Afternoon Sweet Tooth
Satisfy an afternoon sweet tooth craving at Serendipity. An outpost of the famed, New York City restaurant Serendipity 3, this hip, family destination offers delights, such as “frrrozen” hot chocolate, deli sandwiches, fresh baked goods, Starbucks coffee, ice cream and grab-and-go items.
Where to Indulge
Bar Luna has debuted “Mangiare,” a new Italian menu featuring artisanal charcuterie selections from Chicago’s West Loop Salumi, Italian-style cured salamis, such as Finocchiona (fennel pollen salame), Chorizo, Coppa, Speck Alta Adige and Prosciutto di San Daniele. “As a child, I spent summers in Italy with my grandparents where I learned the old-world way of making cured meats,” said Salumiere Greg Laketek, who returned to Italy as an adult and trained under the famed Massimo Spigaroli. (Look for a full interview with Greg in the fall issue of Opulence.)
Where to Relax
Relaxation is job one for many visitors at the Resort. The half-mile stretch of private beach is perfect for catching some rays. Visitors can swim in the Atlantic Ocean or any of the seven pools. If you’re inclined to use the fitness center, treat yourself to a relaxing spa treatment at the Waldorf Astoria Spa. (In order to access the steam room or sauna, you must have a spa treatment booked.)

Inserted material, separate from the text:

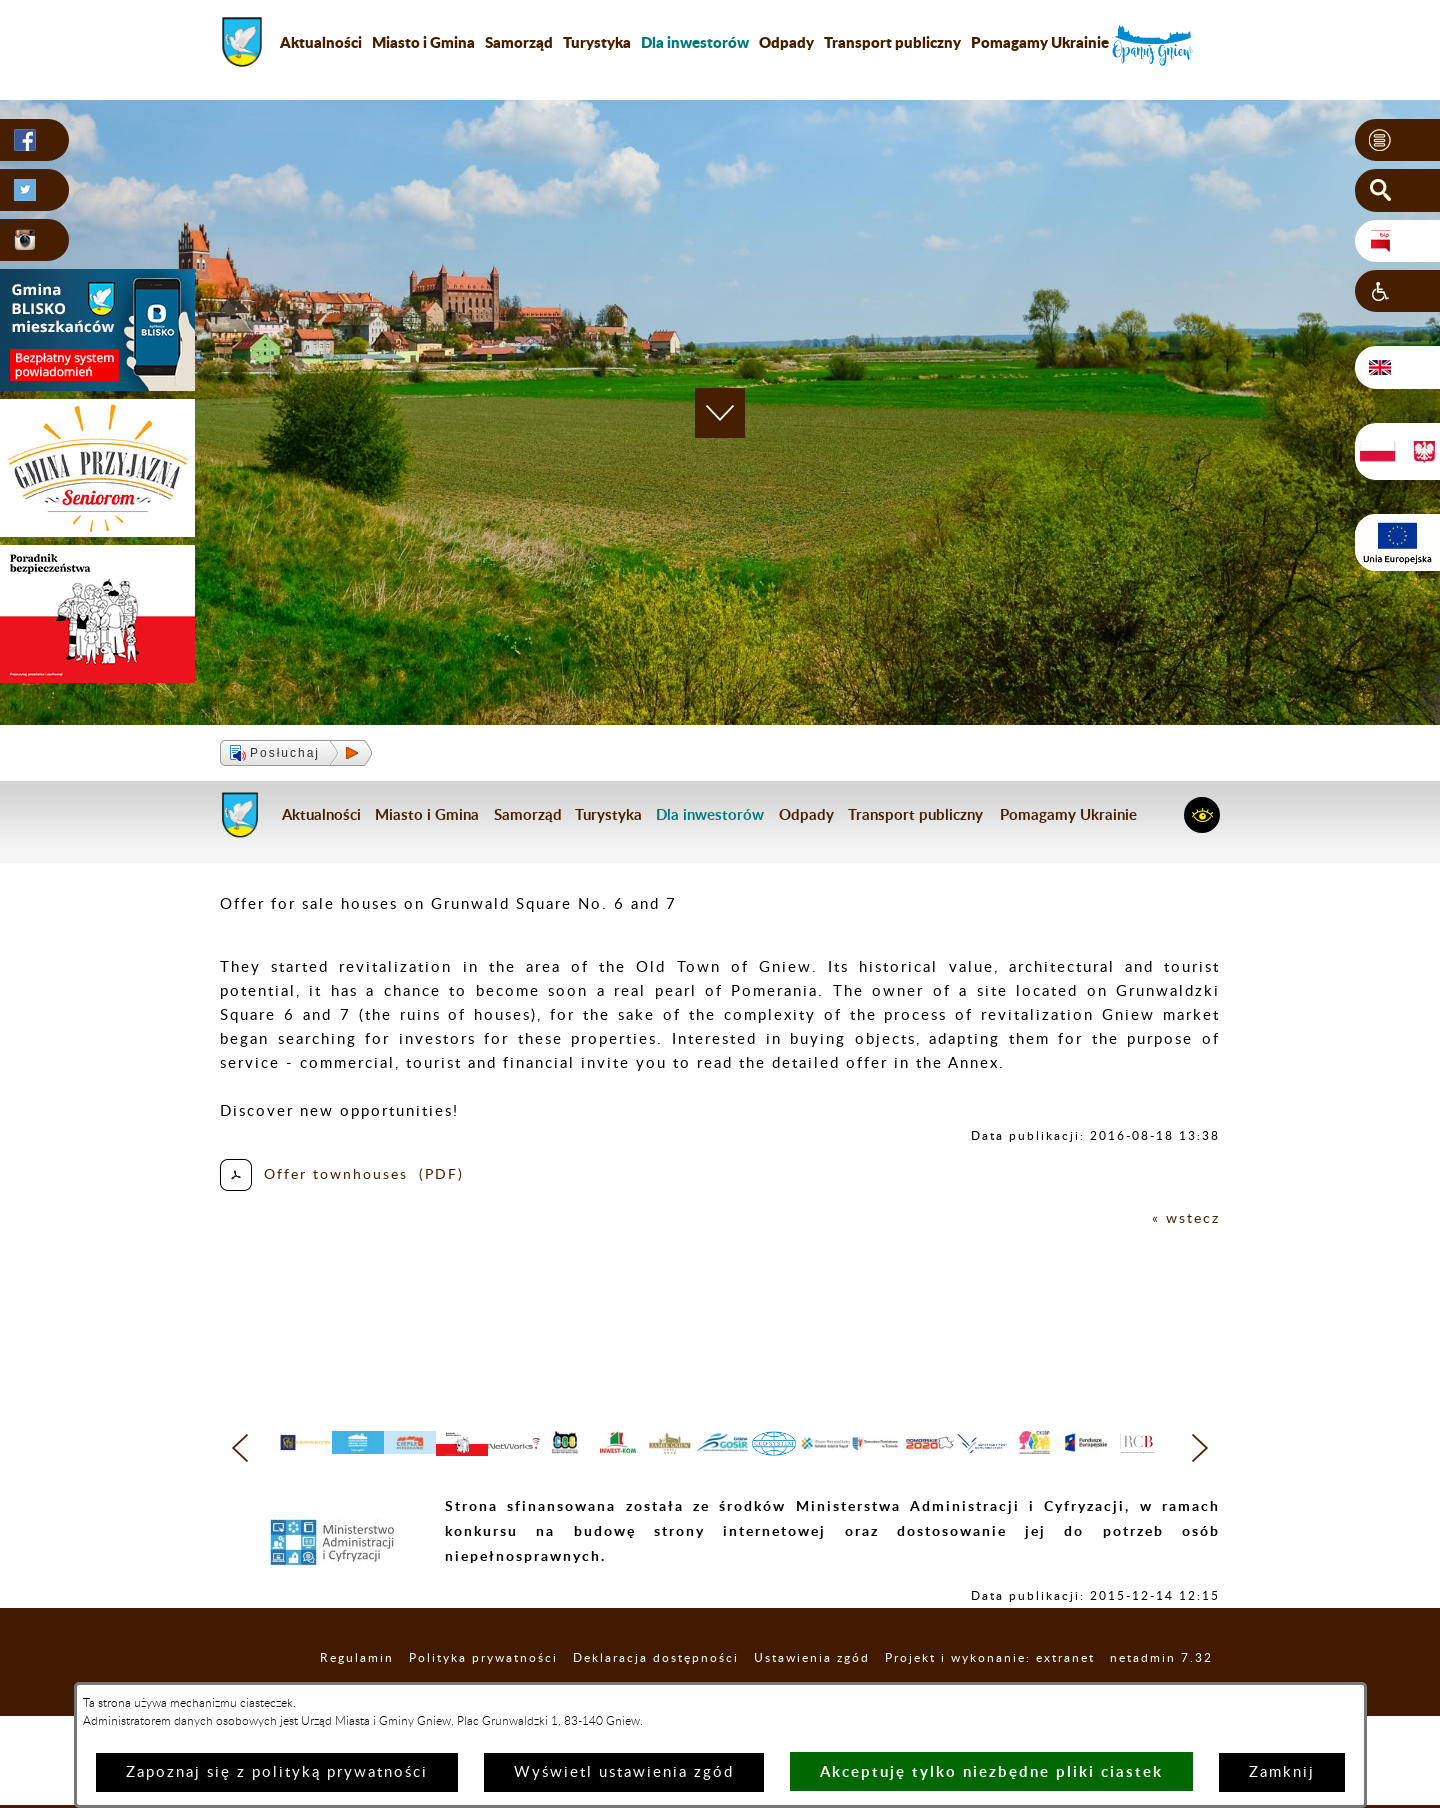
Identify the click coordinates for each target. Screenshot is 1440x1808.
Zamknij (1282, 1772)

Opulence Magazine Editor-in-Chief Robin Jay offered this assessment after spending time at the Waldorf Astoria Spa: “The ritual bath is an amazing experience that starts in a eucalyptus inhalation room, followed by a glorious soak in a mango-salted drawn bath with velvety mounds of bubbles and a tray with apricot body scrub, loofa and grapefruit sorbet (for eating!). Then it’s on to an invigorating cylindrical Swedish shower with hundreds of horizontal jets, followed by a soak in a single-person climb-down plunge pool and overhead deluge for the shoulders, finishing with a leisurely soak in the candle-lit Jacuzzi. Ahhhhhh!”
Where to Find Dine Tuscan Style
Whatever is new under the Tuscan sun is likely available at Lucca Trattoria, one of the fine-dining options at the Resort. With its open-arched kitchen, hand-blown Murano chandeliers and creative Tuscan cuisine, this Mediterranean-themed restaurant has an award-winning wine list and menu. At the helm is Chef Adam Pile whose farm-to-table approach to cooking with local ingredients goes back to his childhood in rural Pennsylvania. “I grew up trout fishing, working with my grandparents in the garden, canning foods, picking wild strawberries, shelling beans, trading sweet corn and raising livestock,” he said. “I still have my Grandmother’s handwritten recipes and her Betty Crocker Cookbook. At Lucca, we aim for that same ‘home cooked with love’ feel.” Lucca favorites include Lamb “Osso Bucco,” Veal Scaloppine Marsala, Black Angus strip steak and local Snapper. Wood-grilled pizza is also available.